The Great Ace Attorney Chronicles Review — No Objections Here

Like a great detective novel, The Great Ace Attorney Chronicles gives us clues in its opening moments that won’t pay off until its final hours. That trick is even more impressive here as the adventure games collected, The Great Ace Attorney: Adventures and The Great Ace Attorney 2: Resolve, were originally published two years apart and together tell one continuous 80 hour story. Clues, character arcs, cases--all are revealed slowly over the course of the two visual novels, culminating in one satisfying conclusion that ties it all together.

Adventures, from 2015, and Resolve, from 2017, take players back roughly 100 years before Phoenix Wright ever entered the courtroom. Here, players take on the role of that famous ace attorney’s ancestor, Ryunosuke Naruhodo, at the dawn of the 20th century. The story begins in Meiji Period Japan before traveling to Victorian-era England, where the bulk of the action takes place. That action, as in Phoenix Wright, involves collecting evidence from crime scenes, waiting for the right moment to use it in court and then presenting it at the right time during a cross examination to make a witness’ testimony fall apart.

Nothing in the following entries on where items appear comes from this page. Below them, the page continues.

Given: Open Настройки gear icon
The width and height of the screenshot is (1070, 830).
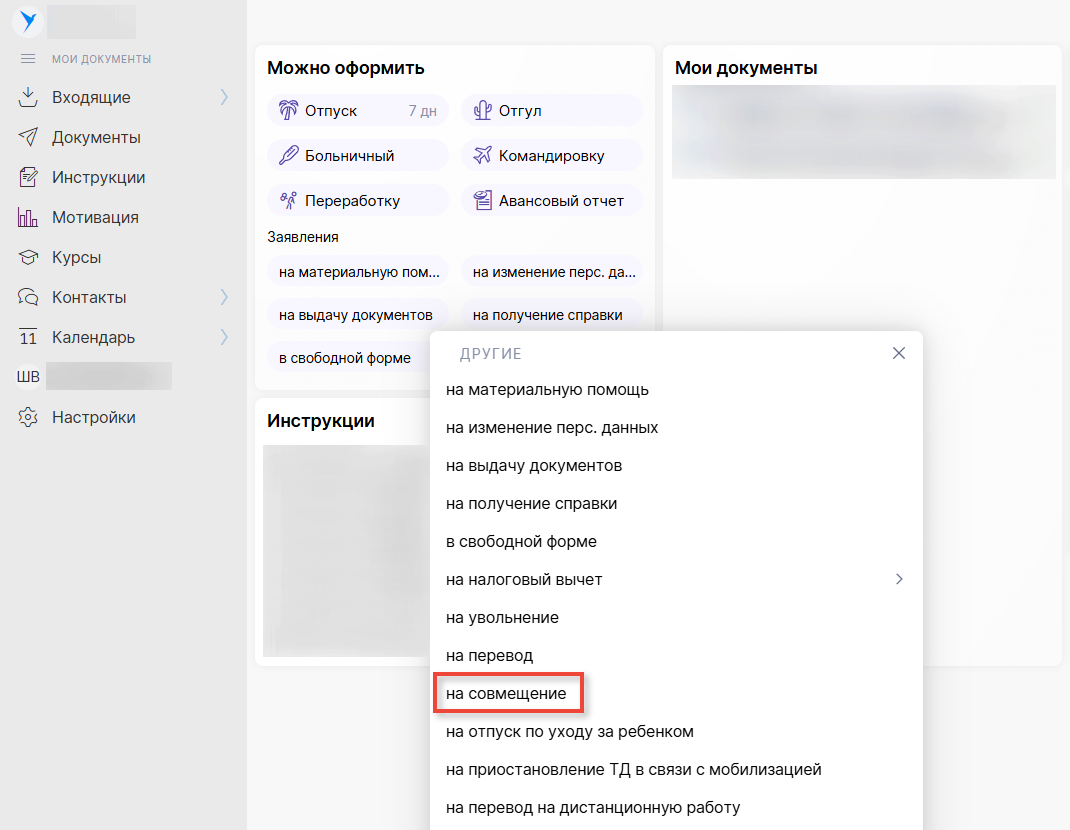Looking at the screenshot, I should pos(28,417).
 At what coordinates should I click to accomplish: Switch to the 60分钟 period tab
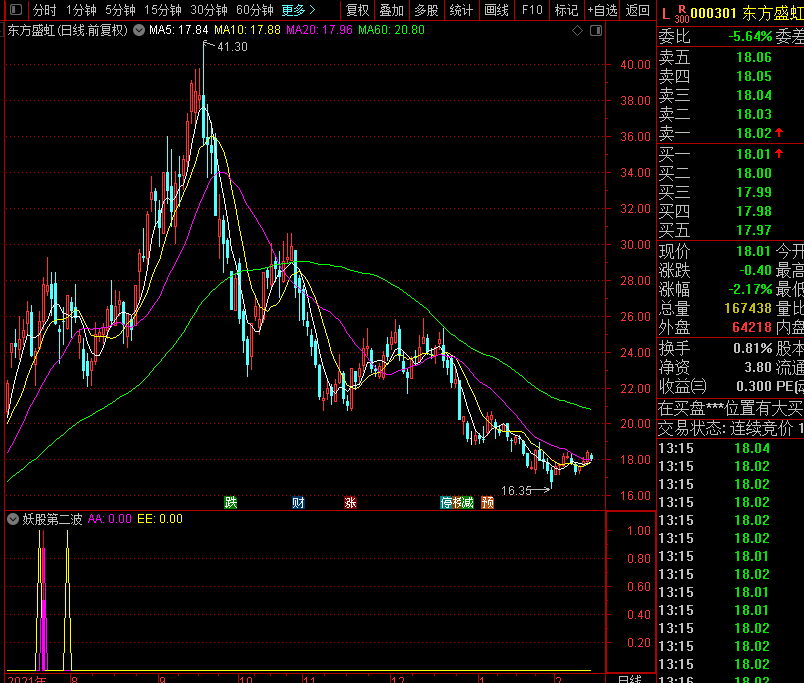pyautogui.click(x=254, y=10)
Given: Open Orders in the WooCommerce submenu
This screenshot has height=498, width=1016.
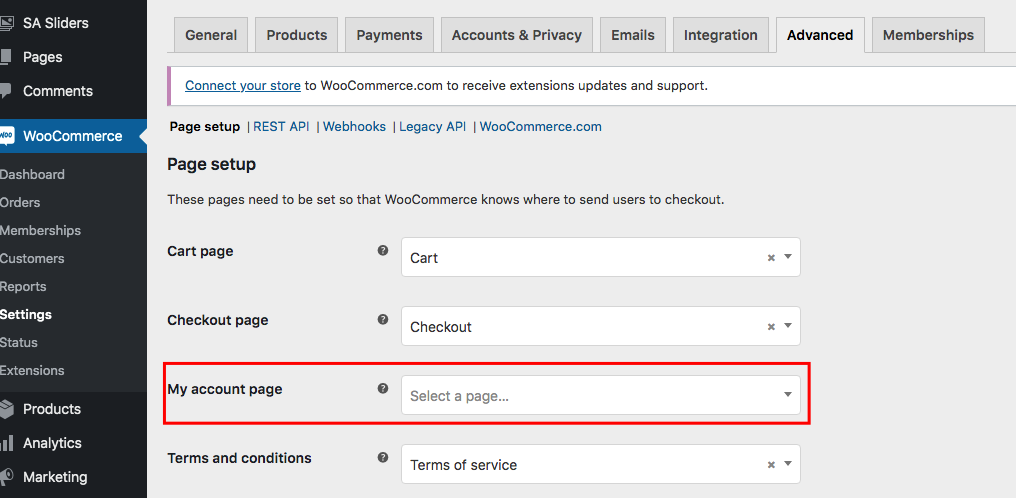Looking at the screenshot, I should coord(20,203).
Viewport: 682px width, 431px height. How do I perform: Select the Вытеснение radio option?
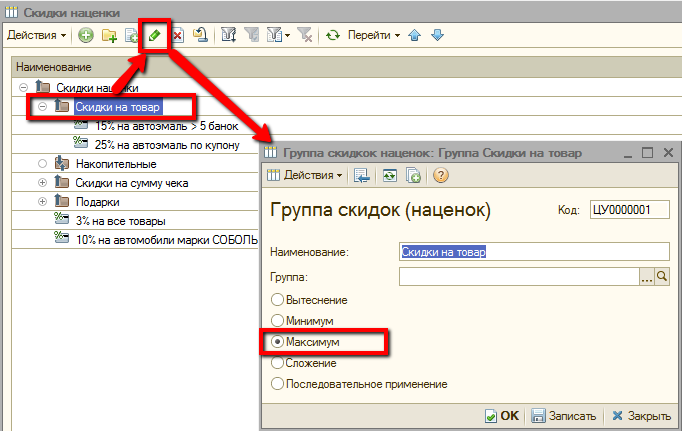[x=278, y=300]
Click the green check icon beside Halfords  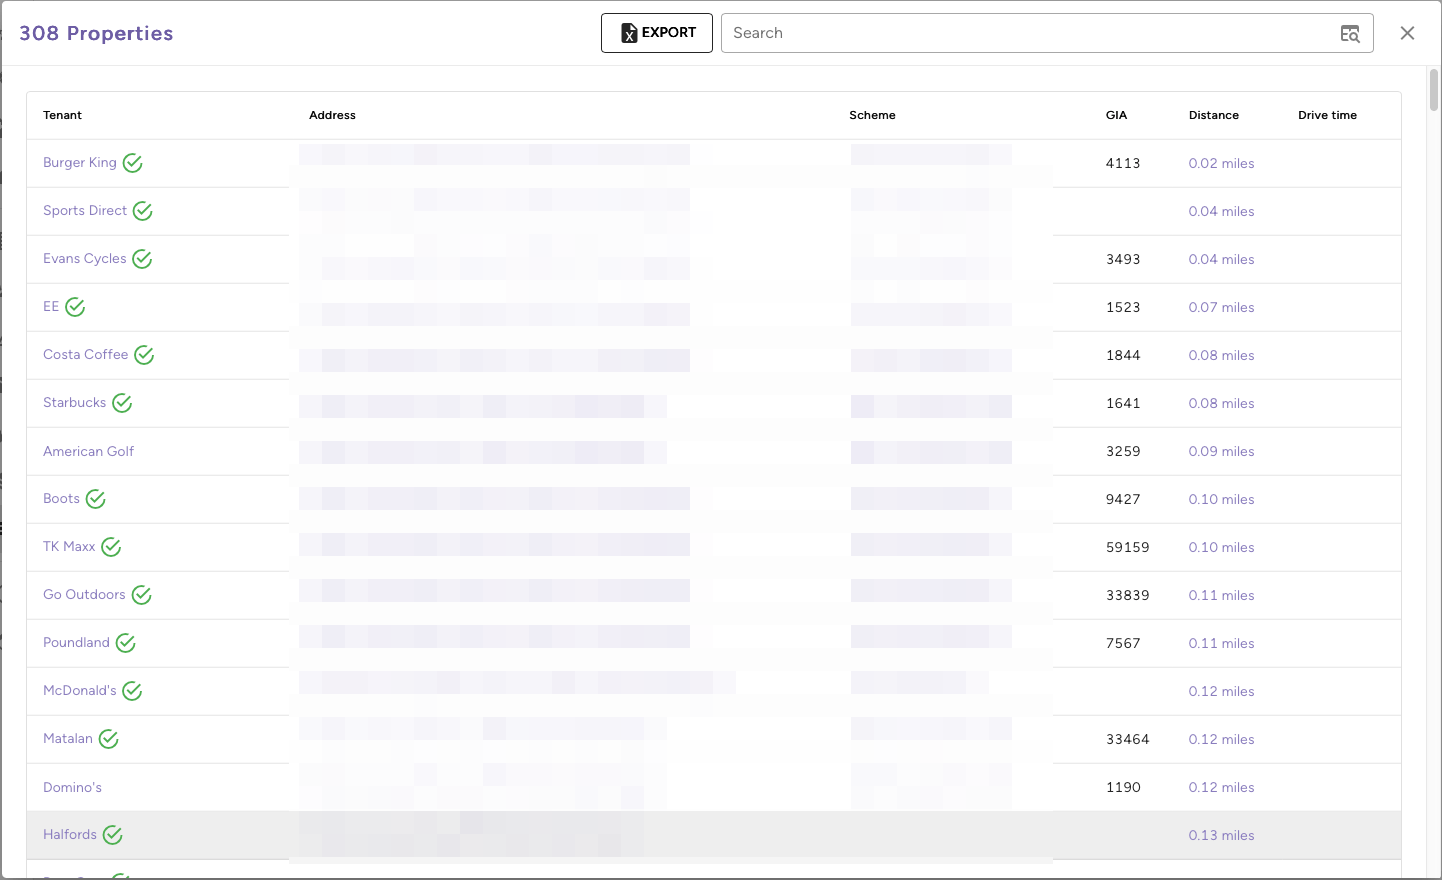click(113, 835)
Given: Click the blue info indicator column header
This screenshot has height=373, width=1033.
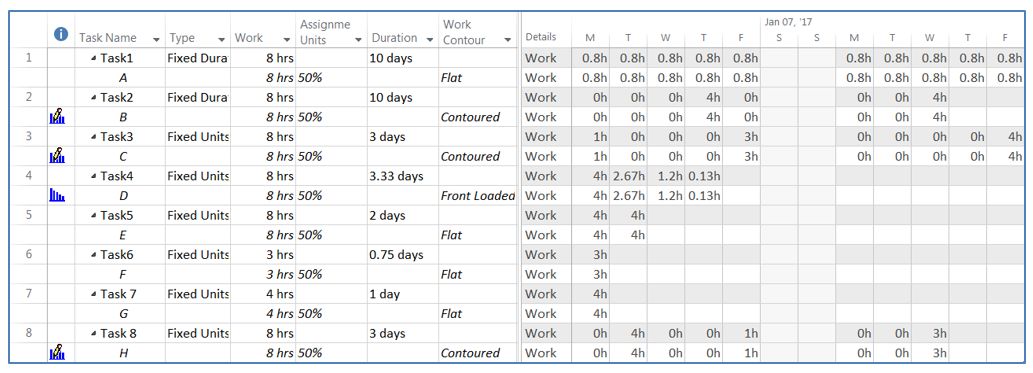Looking at the screenshot, I should [61, 34].
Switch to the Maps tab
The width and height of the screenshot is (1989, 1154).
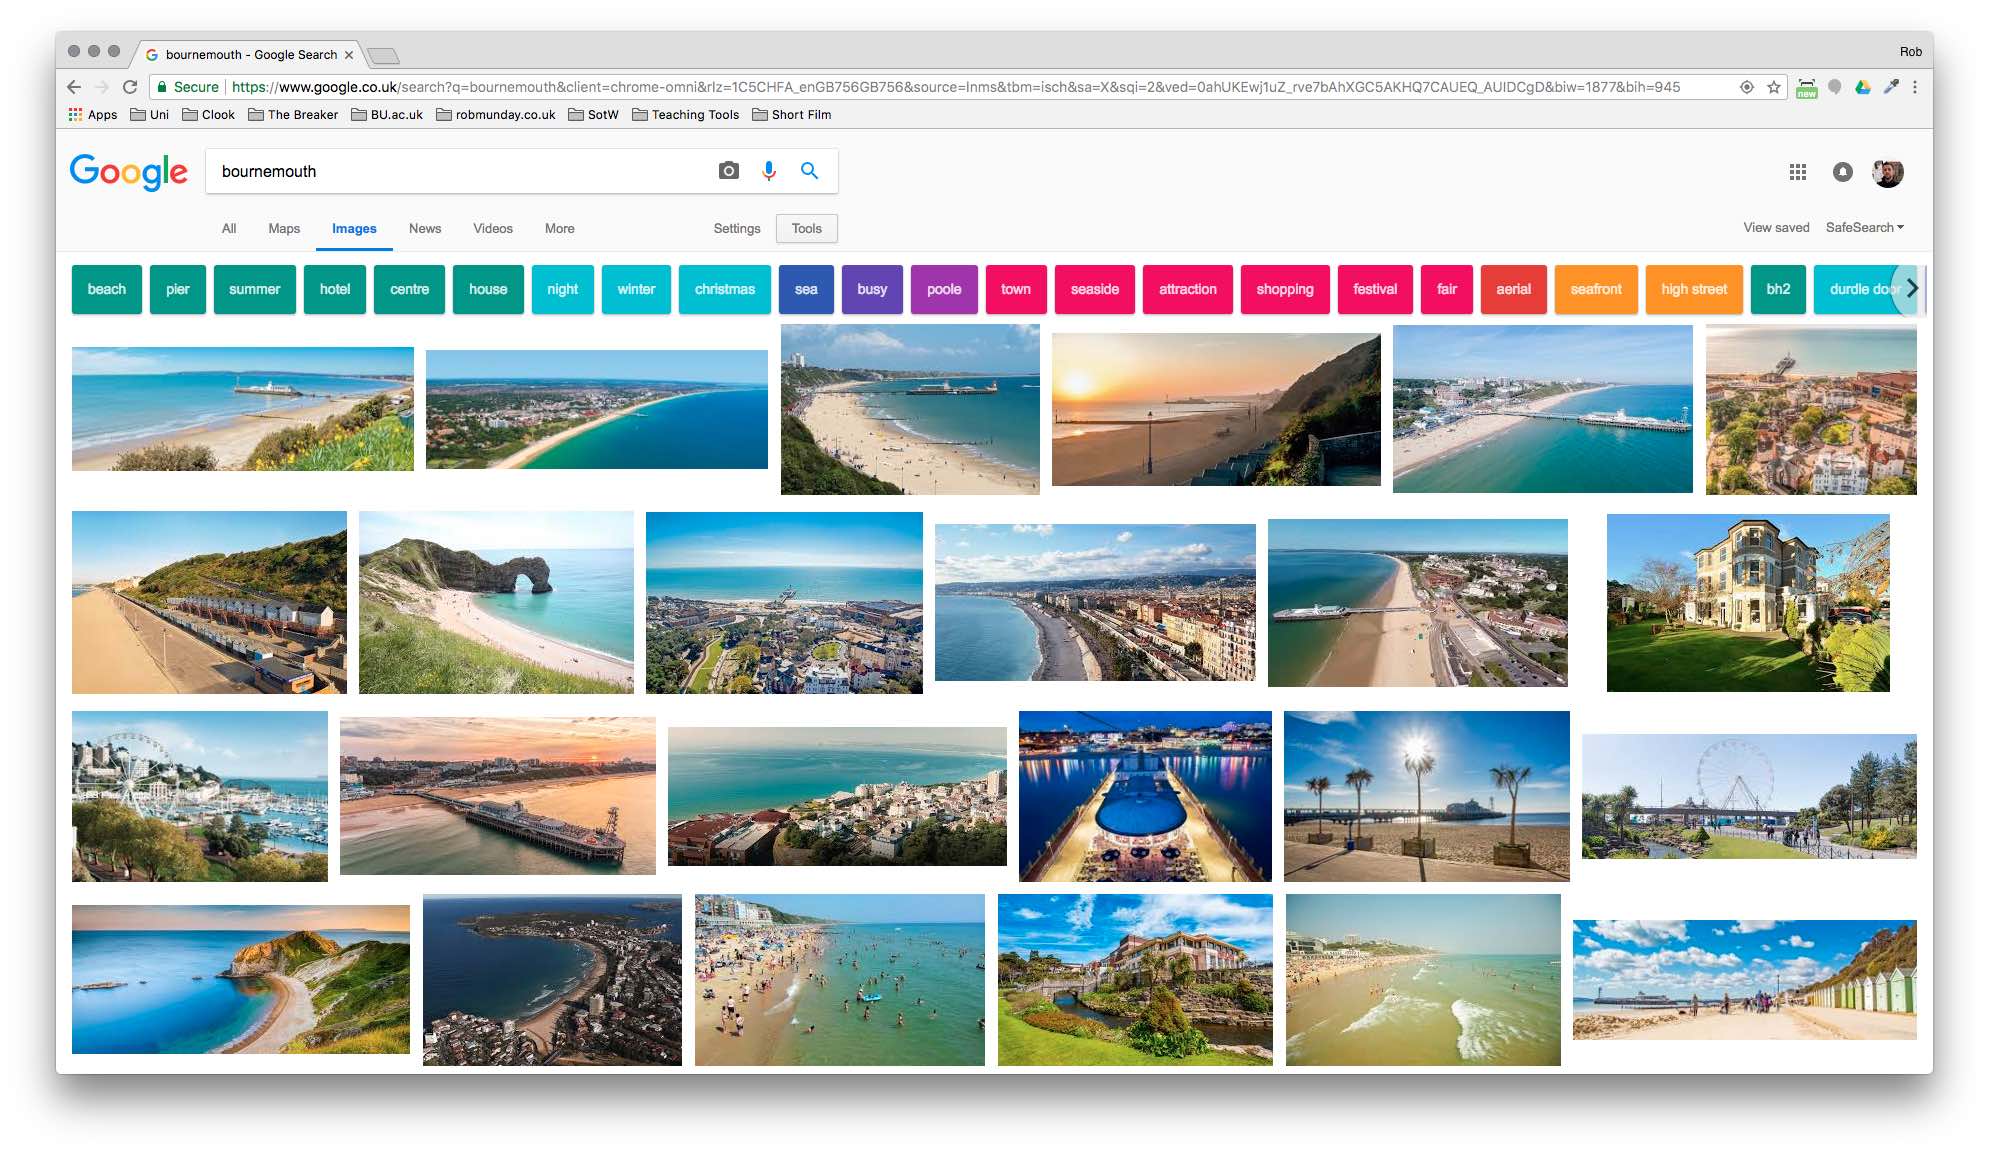(x=284, y=229)
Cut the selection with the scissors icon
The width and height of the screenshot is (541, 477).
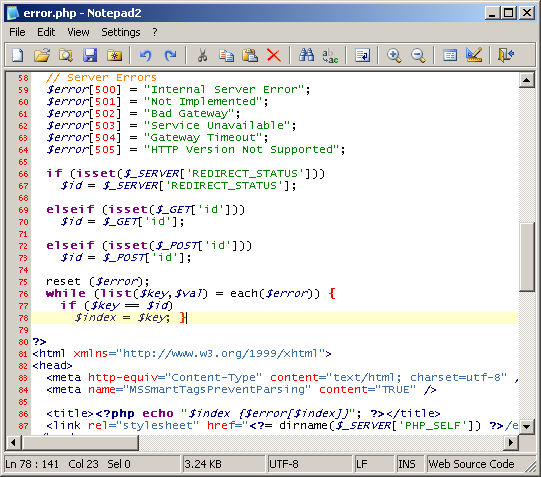[x=202, y=55]
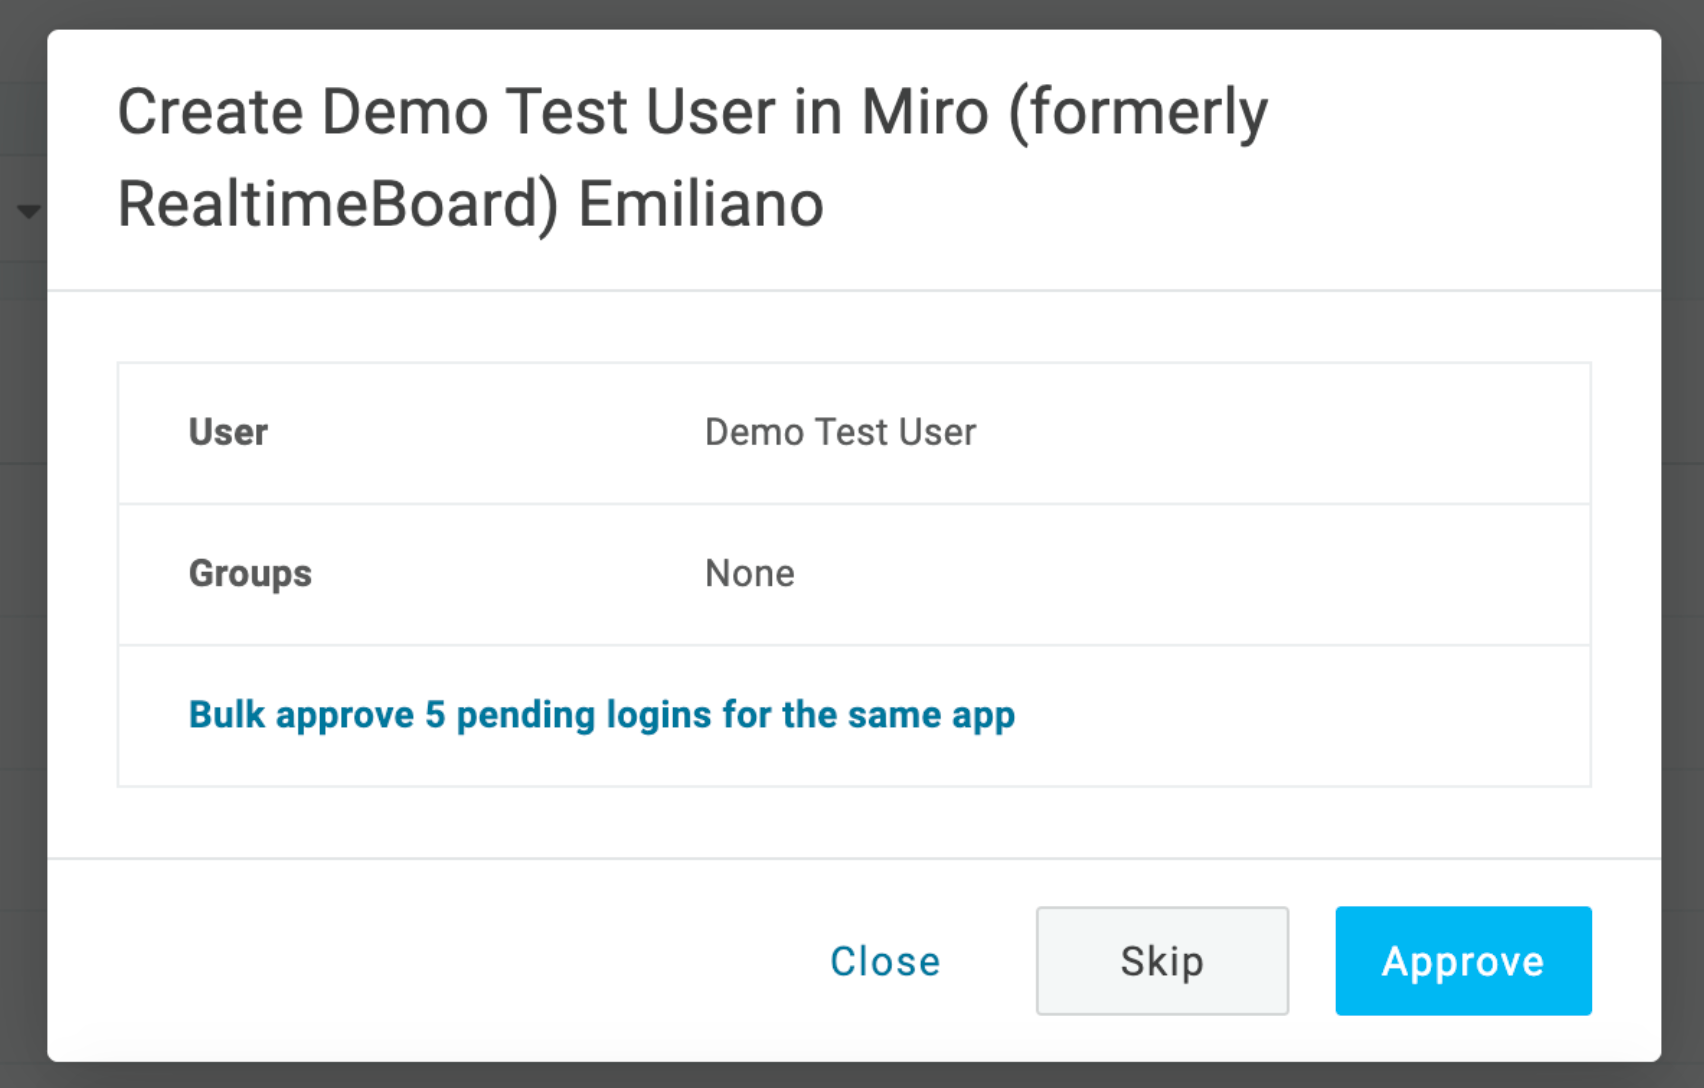This screenshot has height=1088, width=1704.
Task: Close the Create Demo Test User dialog
Action: tap(885, 961)
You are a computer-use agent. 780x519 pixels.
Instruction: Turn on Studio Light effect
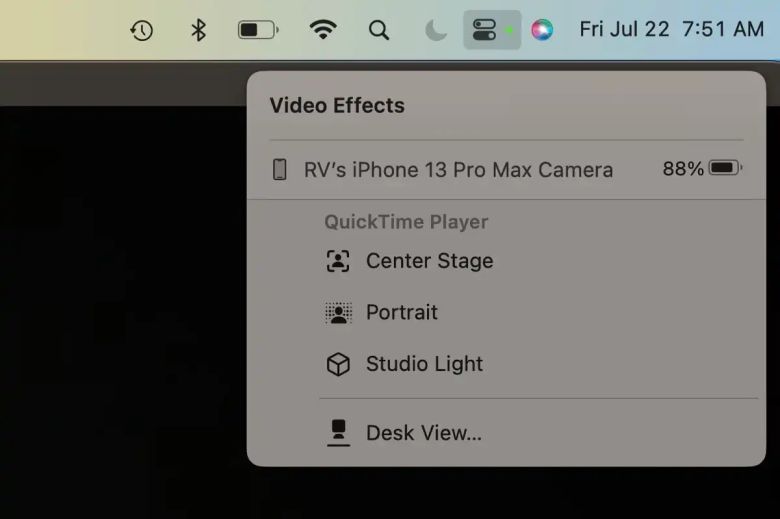tap(424, 364)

As The Great Ace Attorney: Adventures begins, Japan and Great Britain have just entered into a trade agreement. The ink on the agreement is barely dry--historically speaking, that is; a character later suggests that the agreement has been in place for a decade--so when Naruhodo is caught with a pistol in his hand at the scene of a visiting British professor’s murder, the resulting trial carries with it the weight of the fragile alliance between the two empires. With the case all but decided against him, Naruhodo must prove his innocence with the help of his best friend, Kazuma Asogi, a law student set to embark the next day for a study abroad program in England. The katana-wielding Kazuma is strong-willed, confident, and believes wholeheartedly that his friend is innocent, and that belief motivates Naruhodo’s own practice of law as the game progresses, with the young defense attorney understanding well the difference that his belief in his clients’ innocence can make.